He stayed in that hospital room for 32 days, including 10 days on a ventilator.

"After I came off the ventilator I had about seven days where I was delirious and wasn't 100 percent sure of my surroundings or what situation I was in for about the next week following that," said Lewis.

He said just walking across the hospital room was too hard on his lungs.

"At one point my lungs just felt like they were just kind of locked up and I couldn't really expand them out completely," he said.

At the beginning of May, Lewis left the hospital and was greeted outside by his family who he hadn't seen since he was admitted.

Credit: Dr. Daniel Lewis
Dr.

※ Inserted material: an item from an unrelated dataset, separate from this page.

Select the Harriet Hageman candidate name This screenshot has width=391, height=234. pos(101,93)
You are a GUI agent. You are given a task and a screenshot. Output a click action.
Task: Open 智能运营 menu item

Daniel Lewis in the hospital for Covid-19.

"No one was allowed to visit me," said Lewis. "The only people that visited me were the staff who were taking care of me. So being isolated from my family for near six weeks was the most difficult part for me probably."

After he was discharged from the hospital, he spent a week at a rehabilitation center before heading home.

RELATED: 73,819 confirmed cases of coronavirus in Tennessee, including 42,734 recoveries & 785 confirmed deaths

Lewis now knows firsthand how serious the virus is.

"I would say COVID is like the flu multiplied by a factor of about 100," he said.

After experiencing what the pandemic is like as a doctor and a patient, Lewis said he's doing his part to stop the spread.

"This really I think is the challenge to our generation, to really take this seriously," he said. "Wear our masks, wash our hands and social distance to get this under control."